Am Abend kehren wir noch einmal in den Tempelbezirk zurück und reservieren uns zwei von den raren Sitzplätzen – vielleicht zweihundert Stühle, aber letztendlich sind wohl an die fünfhundert Menschen zu der Ballettaufführung gekommen. Wir sind früh genug da, es reicht für die dritte Reihe. Die Bühne ist an die Längsseite des Poseidon-Tempels angeschraubt, farbige Scheinwerfer tauchen alles in die Farben des Regen-bogens, die Sonne ist längst untergegangen. Die junge Compagnia Nazionale di Raffaelle Paganini mit zehn Tänzerinnen und Tänzern gibt alles, ohne andere Kulissen als die Tempelsäulen stehen sie und warten auf den nächsten Auftritt, nur in der Pause gibt es eine Umkleideaktion im Dunkel des Tempelinneren. Und mittendrin schweben sie über die Bühne, sehr lebendig, hin und wieder exakt synchron, hin und wieder von herzerfrischender Individualität... Und die Tempelsäulen stehen stark und stabil und lassen sich in verschiedene Farben tauchen ohne mit dem Kapitell zu zucken. Auch wenn das Ballett der Schwanenküken etwas zu sehr wuselt oder die eine oder andere Hebefigur etwas schief gerät, die griechische Kulisse bleibt majestätisch und lässt die ungriechischen Töne in der Abendluft verklingen. Im alten Griechenland gab es nur Gesang mit Begleitung durch ein Saiteninstrument (kithara) oder eine Flöte (aulos). Orpheus lässt grüßen, der sich auf der ordnenden Leier selbst begleitete, oder Dionysos, dessen Räusche Pan auf der Flöte untermalte. Diese altgriechische Beschränkung und die vergleichweise moderne Musik Tschaikowskys aus high-end-Lautsprechern und mit digitalen Lichteffekten, das ist eine skurrile Mischung. Geht aber gut.

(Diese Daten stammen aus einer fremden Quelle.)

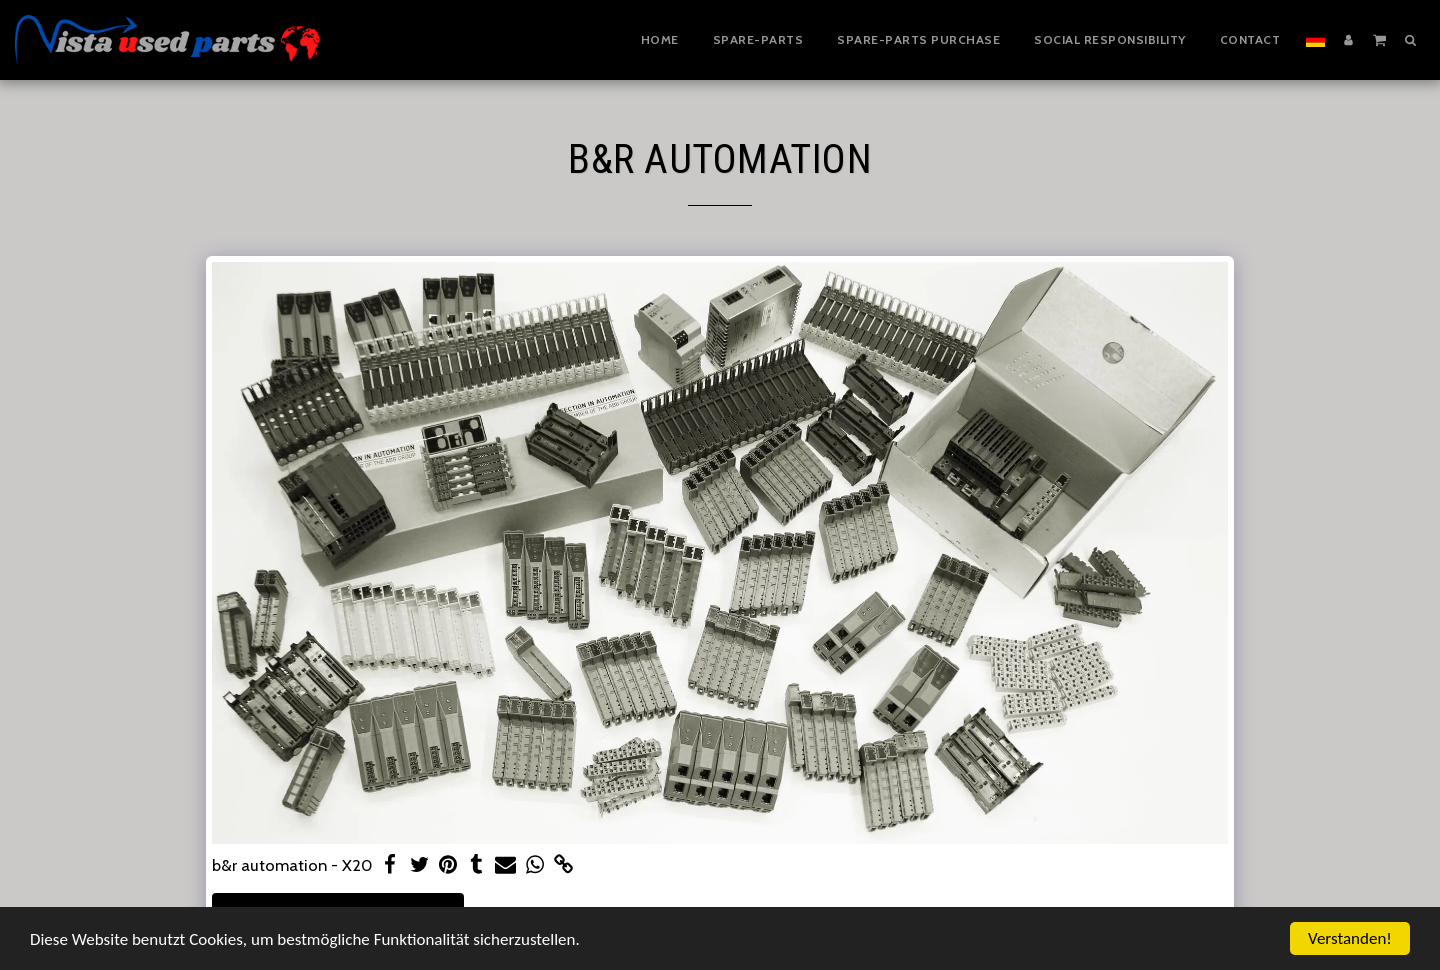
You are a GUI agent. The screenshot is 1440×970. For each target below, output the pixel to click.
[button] (1379, 39)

Nächste Woche gibt es auf dieser Bühne eine szenische Lesung des „Piccolo Principe“, des Kleinen Prinzen von Antoine de Saint-Exupery. Da sind wir aber leider schon wieder weg. Aber der kleine Prinz ist noch an uns vorbeigeflogen, im Abendrot in einem kleinen zweimotorigen Propellerflugzeug, auf dem Weg zum Fuchs. Das war einen Abend später, und wir saßen mit einem Aperol Spritz am Strand, Blick auf die rote Sonne, die hinter Capri im  Meer versank. Guten Flug, kleiner Prinz!